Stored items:
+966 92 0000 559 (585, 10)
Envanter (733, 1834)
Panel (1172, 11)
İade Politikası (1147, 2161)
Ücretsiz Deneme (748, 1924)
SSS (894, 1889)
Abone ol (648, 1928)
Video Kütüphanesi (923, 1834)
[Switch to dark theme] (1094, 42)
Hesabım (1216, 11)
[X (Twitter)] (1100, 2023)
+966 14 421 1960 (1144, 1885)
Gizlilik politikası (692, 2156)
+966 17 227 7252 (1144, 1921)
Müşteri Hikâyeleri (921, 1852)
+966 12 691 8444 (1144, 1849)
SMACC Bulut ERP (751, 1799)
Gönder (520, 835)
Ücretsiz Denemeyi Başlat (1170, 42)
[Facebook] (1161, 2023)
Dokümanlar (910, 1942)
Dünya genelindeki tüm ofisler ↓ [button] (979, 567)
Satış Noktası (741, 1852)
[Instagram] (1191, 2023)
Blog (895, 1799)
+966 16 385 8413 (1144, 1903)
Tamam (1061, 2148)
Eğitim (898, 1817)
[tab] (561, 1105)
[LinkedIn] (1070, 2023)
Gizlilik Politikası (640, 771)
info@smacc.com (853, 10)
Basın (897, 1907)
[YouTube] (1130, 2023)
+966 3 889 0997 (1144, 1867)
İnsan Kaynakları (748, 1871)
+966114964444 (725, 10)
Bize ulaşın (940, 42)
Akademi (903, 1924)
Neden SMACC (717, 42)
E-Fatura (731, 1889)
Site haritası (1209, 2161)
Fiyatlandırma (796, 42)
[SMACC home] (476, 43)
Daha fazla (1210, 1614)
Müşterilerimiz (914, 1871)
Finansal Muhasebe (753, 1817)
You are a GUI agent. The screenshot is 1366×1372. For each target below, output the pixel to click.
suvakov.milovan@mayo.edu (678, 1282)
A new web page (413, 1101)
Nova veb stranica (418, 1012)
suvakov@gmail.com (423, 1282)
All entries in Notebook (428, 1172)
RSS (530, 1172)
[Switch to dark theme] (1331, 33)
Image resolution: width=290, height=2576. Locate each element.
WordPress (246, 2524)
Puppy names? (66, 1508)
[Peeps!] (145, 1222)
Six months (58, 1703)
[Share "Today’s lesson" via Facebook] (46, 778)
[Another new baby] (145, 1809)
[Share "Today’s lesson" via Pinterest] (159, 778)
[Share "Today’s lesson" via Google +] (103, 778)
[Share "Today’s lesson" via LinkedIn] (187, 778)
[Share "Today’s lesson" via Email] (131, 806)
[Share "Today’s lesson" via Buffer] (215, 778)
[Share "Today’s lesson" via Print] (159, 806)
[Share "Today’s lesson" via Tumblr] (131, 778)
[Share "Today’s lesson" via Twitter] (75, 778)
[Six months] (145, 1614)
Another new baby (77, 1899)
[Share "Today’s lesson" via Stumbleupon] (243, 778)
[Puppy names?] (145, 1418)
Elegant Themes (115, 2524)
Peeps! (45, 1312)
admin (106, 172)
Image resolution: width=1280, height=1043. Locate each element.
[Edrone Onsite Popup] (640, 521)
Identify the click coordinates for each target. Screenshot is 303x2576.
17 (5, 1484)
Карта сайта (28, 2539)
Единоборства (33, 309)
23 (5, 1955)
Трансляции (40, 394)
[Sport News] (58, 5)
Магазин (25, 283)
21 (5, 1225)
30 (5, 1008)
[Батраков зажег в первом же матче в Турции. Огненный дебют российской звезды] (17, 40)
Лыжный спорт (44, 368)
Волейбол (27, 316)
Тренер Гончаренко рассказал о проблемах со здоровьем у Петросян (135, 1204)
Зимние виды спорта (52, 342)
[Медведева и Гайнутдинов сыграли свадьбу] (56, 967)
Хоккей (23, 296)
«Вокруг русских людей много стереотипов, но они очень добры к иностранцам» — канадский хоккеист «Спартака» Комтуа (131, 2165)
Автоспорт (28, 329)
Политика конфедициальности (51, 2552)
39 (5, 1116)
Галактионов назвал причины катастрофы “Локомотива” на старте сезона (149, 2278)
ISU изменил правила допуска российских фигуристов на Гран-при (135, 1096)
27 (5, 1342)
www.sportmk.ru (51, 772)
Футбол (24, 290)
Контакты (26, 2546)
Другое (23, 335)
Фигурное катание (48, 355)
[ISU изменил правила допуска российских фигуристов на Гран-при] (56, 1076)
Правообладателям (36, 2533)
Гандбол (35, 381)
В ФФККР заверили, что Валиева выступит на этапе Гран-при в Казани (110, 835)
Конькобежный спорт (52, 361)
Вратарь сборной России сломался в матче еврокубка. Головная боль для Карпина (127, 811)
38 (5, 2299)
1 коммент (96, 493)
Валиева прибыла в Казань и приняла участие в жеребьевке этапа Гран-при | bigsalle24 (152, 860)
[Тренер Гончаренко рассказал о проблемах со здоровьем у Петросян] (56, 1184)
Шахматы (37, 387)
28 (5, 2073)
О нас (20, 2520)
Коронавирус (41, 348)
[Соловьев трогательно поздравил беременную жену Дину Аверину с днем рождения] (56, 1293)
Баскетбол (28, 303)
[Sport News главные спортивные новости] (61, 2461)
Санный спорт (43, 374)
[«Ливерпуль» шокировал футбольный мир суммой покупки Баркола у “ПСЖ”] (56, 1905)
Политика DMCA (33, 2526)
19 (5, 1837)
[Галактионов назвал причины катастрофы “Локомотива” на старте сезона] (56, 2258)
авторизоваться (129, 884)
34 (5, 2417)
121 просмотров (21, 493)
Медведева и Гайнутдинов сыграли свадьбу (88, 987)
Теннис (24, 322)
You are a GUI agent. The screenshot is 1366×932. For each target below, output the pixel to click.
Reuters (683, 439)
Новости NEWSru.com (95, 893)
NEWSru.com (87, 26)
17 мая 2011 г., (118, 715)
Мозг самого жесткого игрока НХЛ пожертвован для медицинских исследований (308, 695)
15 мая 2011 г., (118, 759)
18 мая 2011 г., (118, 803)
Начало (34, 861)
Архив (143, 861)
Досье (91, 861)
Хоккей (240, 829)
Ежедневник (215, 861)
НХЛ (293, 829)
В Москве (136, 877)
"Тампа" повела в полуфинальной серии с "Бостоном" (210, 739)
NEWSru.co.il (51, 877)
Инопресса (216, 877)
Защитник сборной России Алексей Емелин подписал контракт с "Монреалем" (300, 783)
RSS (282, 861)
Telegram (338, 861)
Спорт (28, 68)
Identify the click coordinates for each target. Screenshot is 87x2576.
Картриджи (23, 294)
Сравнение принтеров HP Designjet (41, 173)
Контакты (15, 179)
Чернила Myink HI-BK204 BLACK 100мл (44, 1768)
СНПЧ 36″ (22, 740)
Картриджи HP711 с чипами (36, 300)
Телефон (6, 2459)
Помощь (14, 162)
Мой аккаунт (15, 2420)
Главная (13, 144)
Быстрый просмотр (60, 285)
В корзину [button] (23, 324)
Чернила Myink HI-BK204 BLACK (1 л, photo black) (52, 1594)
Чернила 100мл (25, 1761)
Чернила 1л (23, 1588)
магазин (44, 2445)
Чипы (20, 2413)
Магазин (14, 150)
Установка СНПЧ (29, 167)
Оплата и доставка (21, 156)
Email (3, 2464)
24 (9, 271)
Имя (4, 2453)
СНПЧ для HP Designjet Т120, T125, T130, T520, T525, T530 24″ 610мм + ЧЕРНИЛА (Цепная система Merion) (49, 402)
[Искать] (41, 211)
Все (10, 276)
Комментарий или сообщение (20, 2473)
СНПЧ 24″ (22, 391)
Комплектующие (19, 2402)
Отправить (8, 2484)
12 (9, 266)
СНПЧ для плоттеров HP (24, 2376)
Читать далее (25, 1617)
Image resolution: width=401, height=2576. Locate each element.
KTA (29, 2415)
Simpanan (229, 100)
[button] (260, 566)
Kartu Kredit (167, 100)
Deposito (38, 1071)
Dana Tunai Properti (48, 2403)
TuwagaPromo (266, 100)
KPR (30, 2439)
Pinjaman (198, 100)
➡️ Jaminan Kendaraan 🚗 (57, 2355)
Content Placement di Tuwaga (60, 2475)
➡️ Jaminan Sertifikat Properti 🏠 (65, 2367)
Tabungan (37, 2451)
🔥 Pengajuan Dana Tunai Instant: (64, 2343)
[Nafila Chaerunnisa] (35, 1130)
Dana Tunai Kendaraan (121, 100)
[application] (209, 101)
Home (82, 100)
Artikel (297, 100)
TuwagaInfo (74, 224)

WHAT IS NEEDED — Please reproduce the lines from the line with "RSS (530, 1172)" to the line with "Tumblr] (131, 778)", both ends included, exactly as they appear above.

ANSWER —
RSS (530, 1172)
[Switch to dark theme] (1331, 33)
Image resolution: width=290, height=2576. Locate each element.
WordPress (246, 2524)
Puppy names? (66, 1508)
[Peeps!] (145, 1222)
Six months (58, 1703)
[Share "Today’s lesson" via Facebook] (46, 778)
[Another new baby] (145, 1809)
[Share "Today’s lesson" via Pinterest] (159, 778)
[Share "Today’s lesson" via Google +] (103, 778)
[Share "Today’s lesson" via LinkedIn] (187, 778)
[Share "Today’s lesson" via Email] (131, 806)
[Share "Today’s lesson" via Buffer] (215, 778)
[Share "Today’s lesson" via Print] (159, 806)
[Share "Today’s lesson" via Tumblr] (131, 778)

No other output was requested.